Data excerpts
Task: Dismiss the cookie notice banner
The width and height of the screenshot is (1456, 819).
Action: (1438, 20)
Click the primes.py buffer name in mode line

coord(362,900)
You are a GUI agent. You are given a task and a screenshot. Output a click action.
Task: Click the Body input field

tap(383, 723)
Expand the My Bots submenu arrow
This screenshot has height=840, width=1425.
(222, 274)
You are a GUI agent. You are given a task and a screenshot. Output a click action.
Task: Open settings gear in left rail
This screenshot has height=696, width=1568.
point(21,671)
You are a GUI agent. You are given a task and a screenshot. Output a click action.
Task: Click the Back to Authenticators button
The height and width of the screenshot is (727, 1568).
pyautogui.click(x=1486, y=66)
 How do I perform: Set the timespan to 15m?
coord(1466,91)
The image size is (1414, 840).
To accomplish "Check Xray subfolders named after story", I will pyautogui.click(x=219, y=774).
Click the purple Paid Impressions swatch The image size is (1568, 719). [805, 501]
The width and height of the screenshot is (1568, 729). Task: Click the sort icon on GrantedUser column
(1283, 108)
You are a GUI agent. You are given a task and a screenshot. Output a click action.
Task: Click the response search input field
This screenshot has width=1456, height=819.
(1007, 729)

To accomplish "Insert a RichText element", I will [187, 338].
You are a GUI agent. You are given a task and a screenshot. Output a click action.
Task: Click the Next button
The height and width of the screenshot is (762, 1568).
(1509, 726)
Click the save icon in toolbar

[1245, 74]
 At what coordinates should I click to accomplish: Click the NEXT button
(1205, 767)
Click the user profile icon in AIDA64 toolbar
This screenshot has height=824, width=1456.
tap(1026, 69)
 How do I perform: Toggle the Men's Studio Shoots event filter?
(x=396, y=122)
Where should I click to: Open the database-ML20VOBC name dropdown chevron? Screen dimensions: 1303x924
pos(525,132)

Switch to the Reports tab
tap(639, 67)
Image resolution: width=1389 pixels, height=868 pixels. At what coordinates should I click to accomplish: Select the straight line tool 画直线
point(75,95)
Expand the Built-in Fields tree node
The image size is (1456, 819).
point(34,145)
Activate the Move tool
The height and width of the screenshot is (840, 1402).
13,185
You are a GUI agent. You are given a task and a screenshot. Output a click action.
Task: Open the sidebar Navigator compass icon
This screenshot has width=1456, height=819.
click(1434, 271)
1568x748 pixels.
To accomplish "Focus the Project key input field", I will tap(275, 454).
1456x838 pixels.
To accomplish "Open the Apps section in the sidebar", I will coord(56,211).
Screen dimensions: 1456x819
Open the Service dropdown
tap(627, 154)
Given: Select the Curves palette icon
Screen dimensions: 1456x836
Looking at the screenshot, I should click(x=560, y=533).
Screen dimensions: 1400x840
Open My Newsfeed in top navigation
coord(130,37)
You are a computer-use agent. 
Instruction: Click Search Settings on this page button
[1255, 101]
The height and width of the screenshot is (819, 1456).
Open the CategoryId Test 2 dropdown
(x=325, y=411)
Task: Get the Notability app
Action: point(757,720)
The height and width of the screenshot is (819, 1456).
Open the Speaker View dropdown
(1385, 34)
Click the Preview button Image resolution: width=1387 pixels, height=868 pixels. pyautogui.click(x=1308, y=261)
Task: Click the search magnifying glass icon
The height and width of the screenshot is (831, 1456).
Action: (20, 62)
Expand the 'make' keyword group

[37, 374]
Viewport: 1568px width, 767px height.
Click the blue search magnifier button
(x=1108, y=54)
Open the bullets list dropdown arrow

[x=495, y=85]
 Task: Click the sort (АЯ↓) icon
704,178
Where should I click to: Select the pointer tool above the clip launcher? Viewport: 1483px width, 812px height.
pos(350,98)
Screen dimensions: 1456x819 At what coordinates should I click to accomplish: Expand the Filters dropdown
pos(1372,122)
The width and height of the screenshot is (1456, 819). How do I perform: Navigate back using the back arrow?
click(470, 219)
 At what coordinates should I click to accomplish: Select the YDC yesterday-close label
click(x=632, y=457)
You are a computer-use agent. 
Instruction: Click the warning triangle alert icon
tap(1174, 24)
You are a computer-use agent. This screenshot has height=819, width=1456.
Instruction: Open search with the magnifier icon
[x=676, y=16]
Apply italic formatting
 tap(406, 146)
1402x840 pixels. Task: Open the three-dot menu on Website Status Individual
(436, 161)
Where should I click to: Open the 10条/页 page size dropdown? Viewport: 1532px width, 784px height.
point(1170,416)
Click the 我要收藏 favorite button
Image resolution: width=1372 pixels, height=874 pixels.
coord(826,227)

- Task requirements: Every entry is to be copied exactly, with none omitted.

- Exercise answer:
Task: Dismiss the cookie notice banner
The width and height of the screenshot is (1456, 819).
Action: (1438, 20)
Click the primes.py buffer name in mode line

coord(362,900)
You are a GUI agent. You are given a task and a screenshot. Output a click action.
Task: Click the Body input field

tap(383, 723)
Expand the My Bots submenu arrow
This screenshot has height=840, width=1425.
(222, 274)
You are a GUI agent. You are given a task and a screenshot. Output a click action.
Task: Open settings gear in left rail
This screenshot has height=696, width=1568.
point(21,671)
You are a GUI agent. You are given a task and a screenshot. Output a click action.
Task: Click the Back to Authenticators button
The height and width of the screenshot is (727, 1568).
pyautogui.click(x=1486, y=66)
 How do I perform: Set the timespan to 15m?
coord(1466,91)
The image size is (1414, 840).
To accomplish "Check Xray subfolders named after story", I will pyautogui.click(x=219, y=774).
Click the purple Paid Impressions swatch The image size is (1568, 719). [805, 501]
The width and height of the screenshot is (1568, 729). Task: Click the sort icon on GrantedUser column
(1283, 108)
You are a GUI agent. You are given a task and a screenshot. Output a click action.
Task: Click the response search input field
This screenshot has width=1456, height=819.
(1007, 729)

To accomplish "Insert a RichText element", I will [187, 338].
You are a GUI agent. You are given a task and a screenshot. Output a click action.
Task: Click the Next button
The height and width of the screenshot is (762, 1568).
(1509, 726)
Click the save icon in toolbar

[1245, 74]
 At what coordinates should I click to accomplish: Click the NEXT button
(1205, 767)
Click the user profile icon in AIDA64 toolbar
This screenshot has height=824, width=1456.
tap(1026, 69)
 How do I perform: Toggle the Men's Studio Shoots event filter?
(x=396, y=122)
Where should I click to: Open the database-ML20VOBC name dropdown chevron? Screen dimensions: 1303x924
pos(525,132)

Switch to the Reports tab
tap(639, 67)
Image resolution: width=1389 pixels, height=868 pixels. At what coordinates should I click to accomplish: Select the straight line tool 画直线
point(75,95)
Expand the Built-in Fields tree node
The image size is (1456, 819).
point(34,145)
Activate the Move tool
The height and width of the screenshot is (840, 1402).
13,185
You are a GUI agent. You are given a task and a screenshot. Output a click action.
Task: Open the sidebar Navigator compass icon
This screenshot has width=1456, height=819.
click(1434, 271)
1568x748 pixels.
To accomplish "Focus the Project key input field", I will tap(275, 454).
1456x838 pixels.
To accomplish "Open the Apps section in the sidebar", I will coord(56,211).
Screen dimensions: 1456x819
Open the Service dropdown
tap(627, 154)
Given: Select the Curves palette icon
Screen dimensions: 1456x836
Looking at the screenshot, I should click(x=560, y=533).
Screen dimensions: 1400x840
Open My Newsfeed in top navigation
coord(130,37)
You are a computer-use agent. 
Instruction: Click Search Settings on this page button
[1255, 101]
The height and width of the screenshot is (819, 1456).
Open the CategoryId Test 2 dropdown
(x=325, y=411)
Task: Get the Notability app
Action: point(757,720)
The height and width of the screenshot is (819, 1456).
Open the Speaker View dropdown
(1385, 34)
Click the Preview button Image resolution: width=1387 pixels, height=868 pixels. pyautogui.click(x=1308, y=261)
Task: Click the search magnifying glass icon
The height and width of the screenshot is (831, 1456).
Action: (20, 62)
Expand the 'make' keyword group

[37, 374]
Viewport: 1568px width, 767px height.
Click the blue search magnifier button
(x=1108, y=54)
Open the bullets list dropdown arrow

[x=495, y=85]
 Task: Click the sort (АЯ↓) icon
704,178
Where should I click to: Select the pointer tool above the clip launcher? Viewport: 1483px width, 812px height.
pos(350,98)
Screen dimensions: 1456x819 At what coordinates should I click to accomplish: Expand the Filters dropdown
pos(1372,122)
The width and height of the screenshot is (1456, 819). How do I perform: Navigate back using the back arrow?
click(470, 219)
 At what coordinates should I click to accomplish: Select the YDC yesterday-close label
click(x=632, y=457)
You are a computer-use agent. 
Instruction: Click the warning triangle alert icon
tap(1174, 24)
You are a computer-use agent. This screenshot has height=819, width=1456.
Instruction: Open search with the magnifier icon
[x=676, y=16]
Apply italic formatting
 tap(406, 146)
1402x840 pixels. Task: Open the three-dot menu on Website Status Individual
(436, 161)
Where should I click to: Open the 10条/页 page size dropdown? Viewport: 1532px width, 784px height.
point(1170,416)
Click the 我要收藏 favorite button
Image resolution: width=1372 pixels, height=874 pixels.
coord(826,227)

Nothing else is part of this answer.